Updated: 2012-05-31 06:54
( Xinhua)

MILAN - The 5.8-magnitude earthquake which hit central-northern Italy on Tuesday would aggravate the current economic crisis, the country's leading industrial association Confindustria said in a report on Wednesday.

Italy's fatal quake to aggravate economic crisis

A woman looks at a damaged building in Cavezzo near Modena May 30, 2012. An earthquake killed 16 people and injured about 350 in northern Italy on Tuesday, spreading fear among thousands of residents living in tents after a similarly strong tremor in the same region flattened their homes nine days ago. [Photo/Agencies]

"It will have prolonged effects on production in some of the most important Italian industrial districts and on an area strongly geared to manufacturing. This can only aggravate an already very difficult scenario," the report said.

"Production may remain stopped for three to four months, and I learned this may cause a further one-percent drop of gross domestic product," Confindustria head Giorgio Squinzi was quoted as saying by local media.

On Wednesday morning, the official death toll in the earthquake rose to 17 after a missing worker was found dead under his factory rubble in the town of Medolla, in the central-northern Emilia Romagna region that was shaken by the quake.

This is the second powerful tremor to hit Italy in just 10 days after another 5.9-magnitude quake killed at least seven people on May 20.

Local industrial associations expected the economic damage to be hundred millions of euros as thousands of companies were forced to stop production.

In a meeting on Wednesday, the technocratic government led by Prime Minister Mario Monti adopted a series of special measures including fuel tax hikes to tackle the emergency.

Other associations said the collapse of tens of industrial sheds, which killed 14 out of 17 victims, was "unacceptable."

The area was not warned of strong seismic risk until 2005, said the head of the centrist CISL labor union Raffaele Bonanni.

"The tragedy was avoidable.

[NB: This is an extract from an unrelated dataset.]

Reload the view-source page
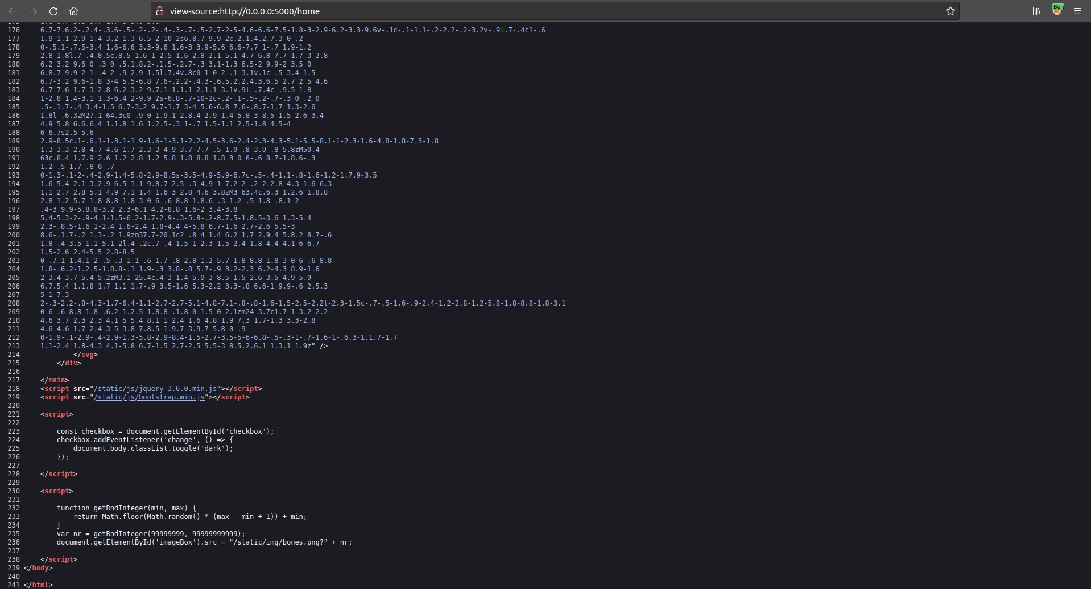This screenshot has width=1091, height=589. (x=53, y=11)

Much more caution should have been used," he told Rai state television.

On Wednesday, president of Italy's Institute of Geophysics and Volcanology (INGV) Stefano Gresta told a press conference in Rome that the "sequence" was not finished and other powerful tremors may hit the same area in the following months.

Hundreds of aftershocks have been registered by the institute in the past days, with over 40 reported last night.

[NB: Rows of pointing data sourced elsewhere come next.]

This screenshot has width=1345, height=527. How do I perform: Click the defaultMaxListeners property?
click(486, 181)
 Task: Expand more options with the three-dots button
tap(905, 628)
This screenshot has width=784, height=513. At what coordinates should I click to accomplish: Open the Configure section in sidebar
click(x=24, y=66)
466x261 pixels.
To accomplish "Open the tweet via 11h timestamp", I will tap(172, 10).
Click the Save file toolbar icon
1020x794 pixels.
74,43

Cultural and artistic loss was huge as well, as many centuries-old buildings and churches in various towns of the epicenter area collapsed or suffered serious damage.

A team of the UN Educational, Scientific, and Cultural Organization (UNESCO) will reportedly travel to the quake-hit region to estimate the loss.

The country will hold a day of mourning for the victims on June 2, during the Feast of the Italian Republic.

"Celebrations will be still held, but in a sober way, to show the state is close to the earthquake victims," President Giorgio Napolitano said in response to groups of citizens asking him to call off the expensive traditional June 2 parade and donate the money to the quake-hit region.